ACTIVITY — Among the entries below, how many lines contain the string "icon"? Only the number is wanted.

PROVIDED RECORDS —
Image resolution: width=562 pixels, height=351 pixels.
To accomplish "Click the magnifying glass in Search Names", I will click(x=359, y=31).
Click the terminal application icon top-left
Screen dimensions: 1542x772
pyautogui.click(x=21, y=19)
...
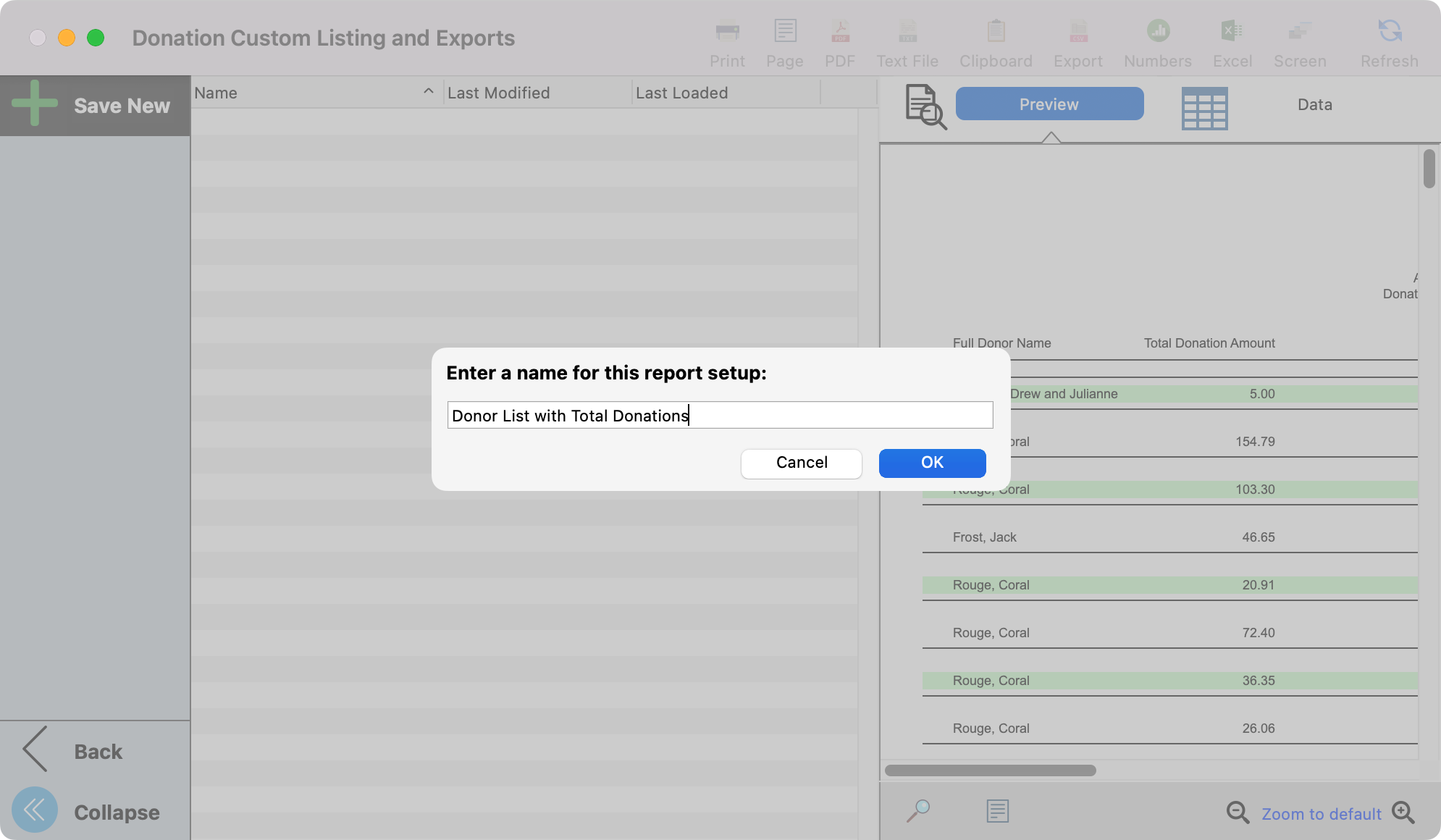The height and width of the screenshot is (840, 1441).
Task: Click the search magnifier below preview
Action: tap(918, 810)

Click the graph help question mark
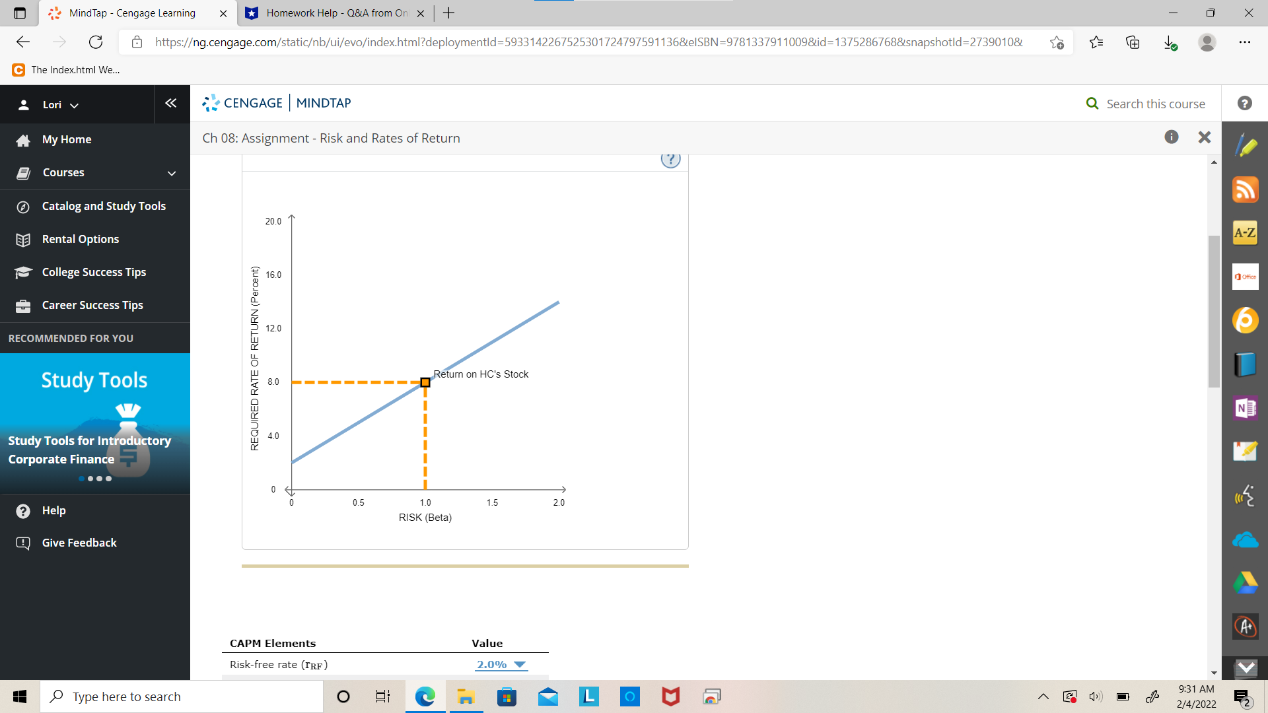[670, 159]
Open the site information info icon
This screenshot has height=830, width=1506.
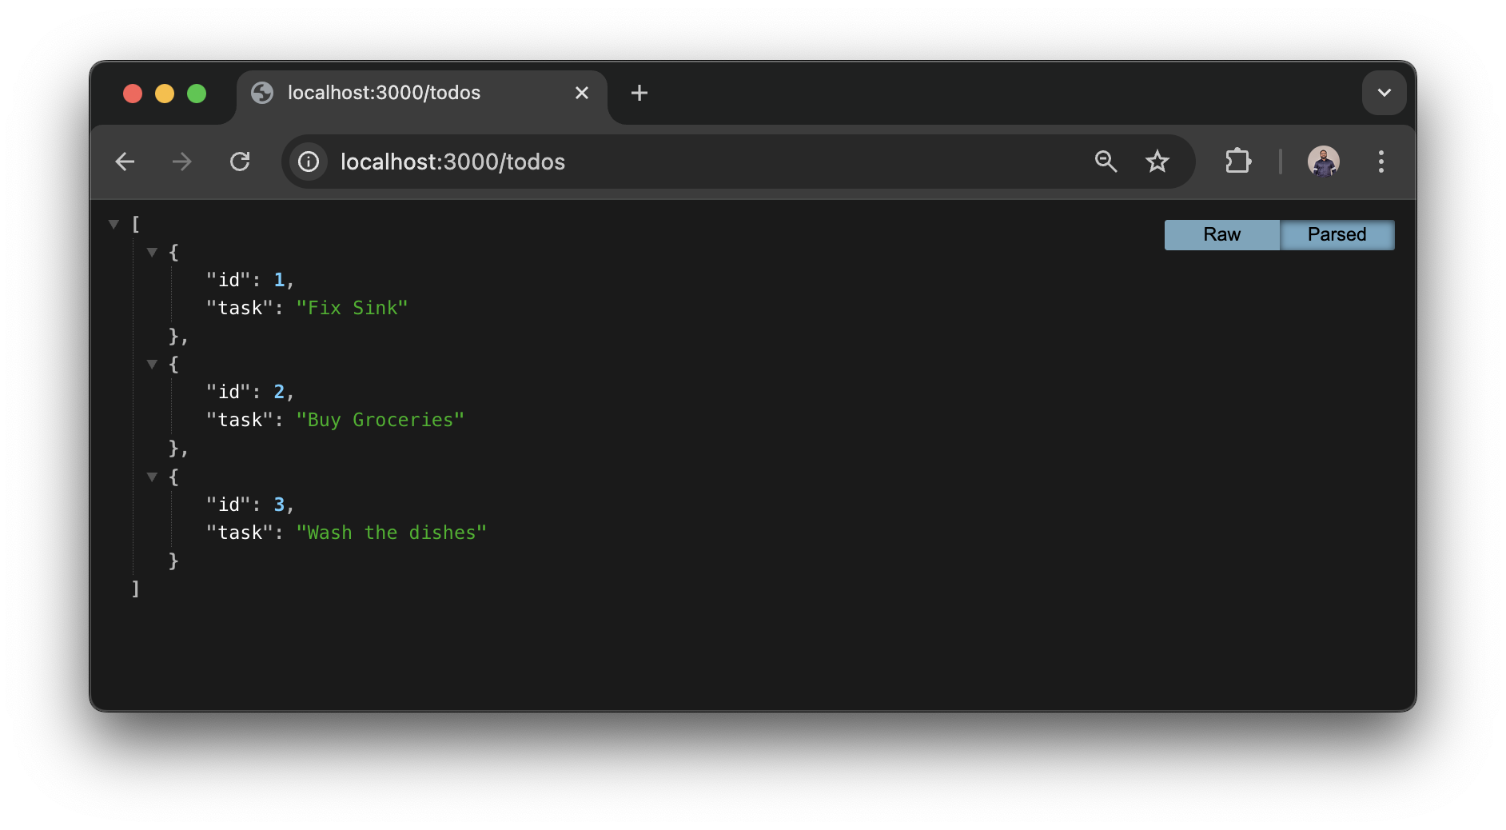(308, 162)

ANSWER BOX — 2